Size and Density Evolution of a Single Microparticle Embedded in a Plasma
O. H. Asnaz, H. Jung, F. Greiner, A. Piel

TL;DR
This paper introduces two measurement techniques to track the size and density evolution of a single dust particle in plasma, revealing surface etching effects and density changes over time.
Contribution
It presents novel methods combining microscopy and resonance measurements to analyze particle size and density evolution during plasma exposure.
Findings
Significant decrease in particle mass density due to plasma etching.
Surface roughness and core-shell structure influence particle properties.
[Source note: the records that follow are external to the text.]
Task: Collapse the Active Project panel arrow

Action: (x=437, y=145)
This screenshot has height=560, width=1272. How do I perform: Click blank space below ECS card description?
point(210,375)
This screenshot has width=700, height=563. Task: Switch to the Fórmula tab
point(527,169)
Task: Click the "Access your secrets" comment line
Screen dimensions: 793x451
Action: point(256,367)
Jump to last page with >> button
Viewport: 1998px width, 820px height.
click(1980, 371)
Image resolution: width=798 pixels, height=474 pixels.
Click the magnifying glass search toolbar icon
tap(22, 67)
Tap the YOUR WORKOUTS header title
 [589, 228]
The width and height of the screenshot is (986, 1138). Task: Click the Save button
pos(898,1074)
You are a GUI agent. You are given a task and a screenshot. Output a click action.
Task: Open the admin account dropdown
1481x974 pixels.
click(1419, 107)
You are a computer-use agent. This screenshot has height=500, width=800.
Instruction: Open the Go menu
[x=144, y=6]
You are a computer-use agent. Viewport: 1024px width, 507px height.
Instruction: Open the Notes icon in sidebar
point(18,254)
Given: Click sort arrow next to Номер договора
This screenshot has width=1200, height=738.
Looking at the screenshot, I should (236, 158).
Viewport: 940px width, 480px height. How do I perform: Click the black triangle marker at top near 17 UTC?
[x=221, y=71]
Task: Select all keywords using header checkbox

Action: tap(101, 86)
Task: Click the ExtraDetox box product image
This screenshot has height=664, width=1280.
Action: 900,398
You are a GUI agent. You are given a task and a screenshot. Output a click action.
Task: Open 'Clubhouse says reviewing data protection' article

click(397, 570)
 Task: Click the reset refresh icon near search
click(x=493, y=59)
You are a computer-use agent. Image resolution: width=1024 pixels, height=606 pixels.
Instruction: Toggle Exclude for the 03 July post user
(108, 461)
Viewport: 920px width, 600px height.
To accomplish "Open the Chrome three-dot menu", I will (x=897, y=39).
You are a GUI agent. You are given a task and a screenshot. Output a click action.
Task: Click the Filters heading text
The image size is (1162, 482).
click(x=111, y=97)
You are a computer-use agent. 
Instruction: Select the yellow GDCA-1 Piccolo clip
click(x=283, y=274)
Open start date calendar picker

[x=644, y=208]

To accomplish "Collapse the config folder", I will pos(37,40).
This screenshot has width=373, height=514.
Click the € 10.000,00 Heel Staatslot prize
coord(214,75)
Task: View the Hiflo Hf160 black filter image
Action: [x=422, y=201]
Density reduction is supported by multiple imaging techniques.
Abstract
This article presents two measurement techniques to determine the diameter of a single dust particle during plasma operation. Using long-distance microscopy (LDM), the particle is imaged from outside the plasma chamber. In combination with phase-resolved resonance measurements the development of the volume-averaged particle mass density is measured over several hours. The measurements show a significant decrease of mass density for polymethyl methacrylate (PMMA) particles due to a plasma etching process on the surface. This is explained by a core-shell model and is supported by a surface roughness effect seen in the LDM images, an out-of-focus imaging of the angular Mie scattering pattern and ex-situ laser scattering microscopy measurements.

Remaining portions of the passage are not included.